Copy the data word for word from its first line through the line containing "Action: [x=1249, y=75]", both ends included. Leave the pictures out of your copy.

****************************************

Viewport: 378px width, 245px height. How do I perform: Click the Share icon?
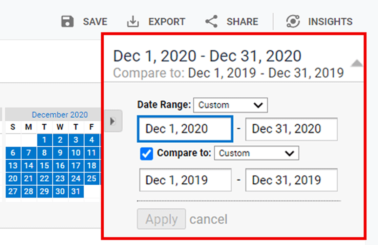coord(211,21)
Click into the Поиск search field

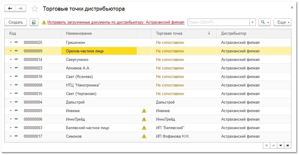(x=218, y=22)
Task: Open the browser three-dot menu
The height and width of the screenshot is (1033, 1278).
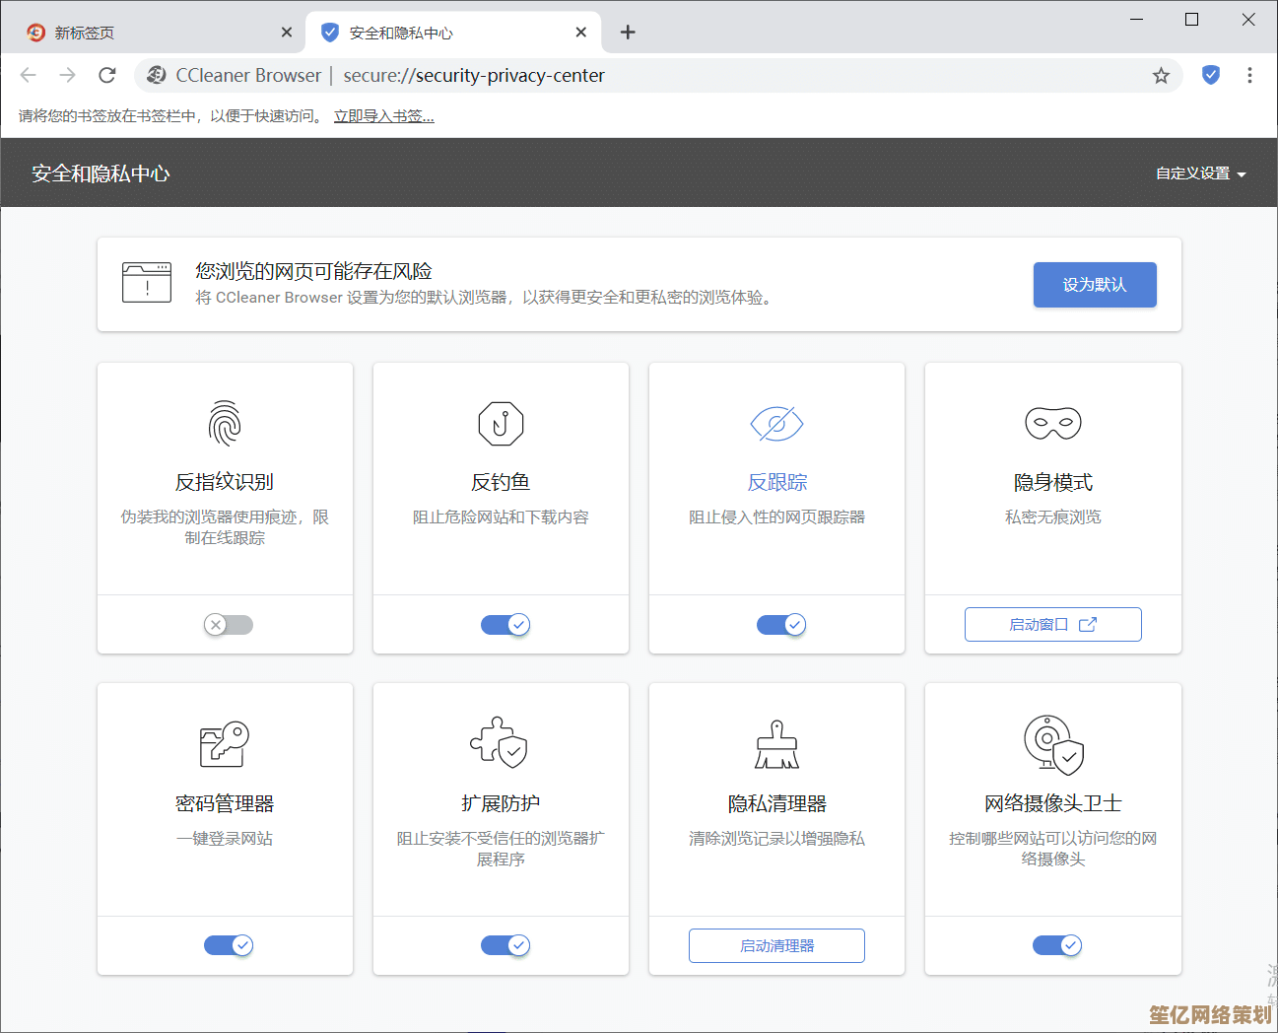Action: [x=1249, y=75]
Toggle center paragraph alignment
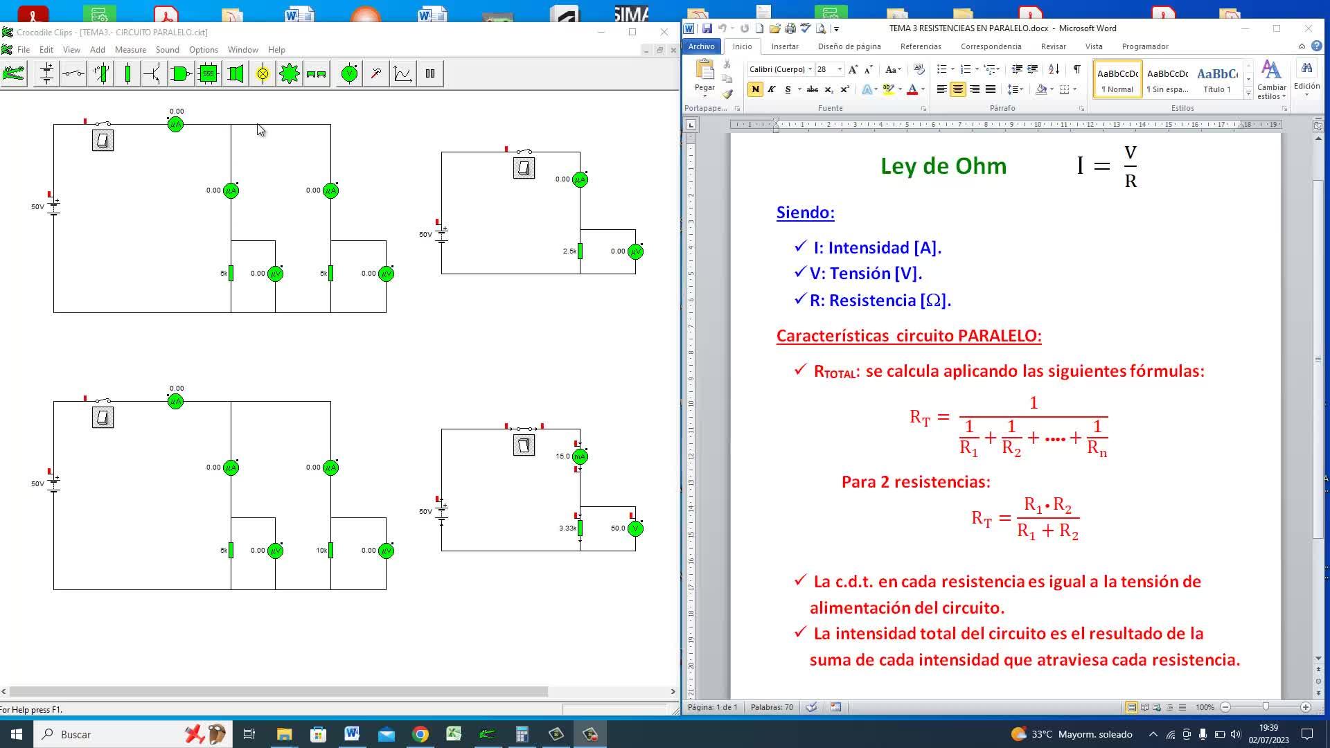1330x748 pixels. click(958, 89)
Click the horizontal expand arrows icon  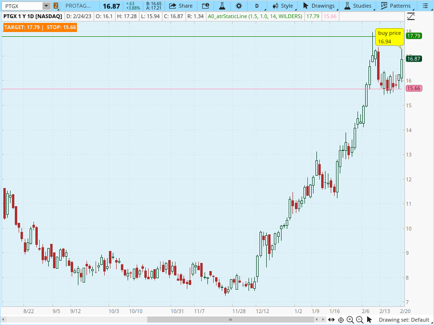point(331,320)
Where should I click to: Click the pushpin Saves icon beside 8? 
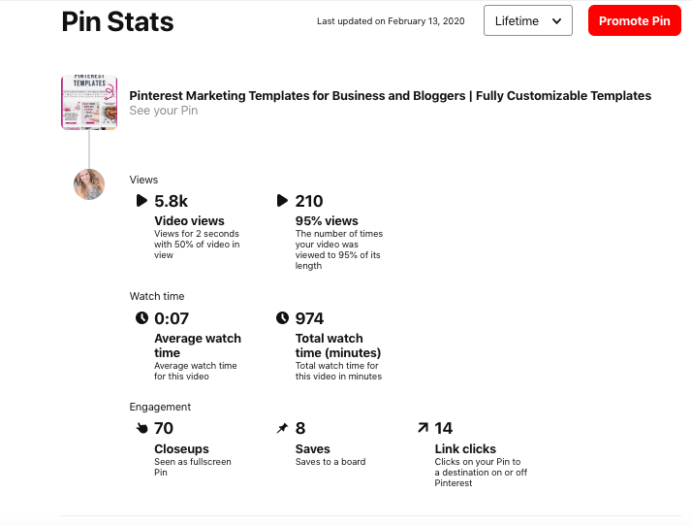coord(282,428)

****************************************

Complete response
Viewport: 378px width, 245px height. How do I perform: Click the Share icon?
coord(211,21)
Click into the Поиск search field

(x=218, y=22)
Task: Open the browser three-dot menu
The height and width of the screenshot is (1033, 1278).
Action: [x=1249, y=75]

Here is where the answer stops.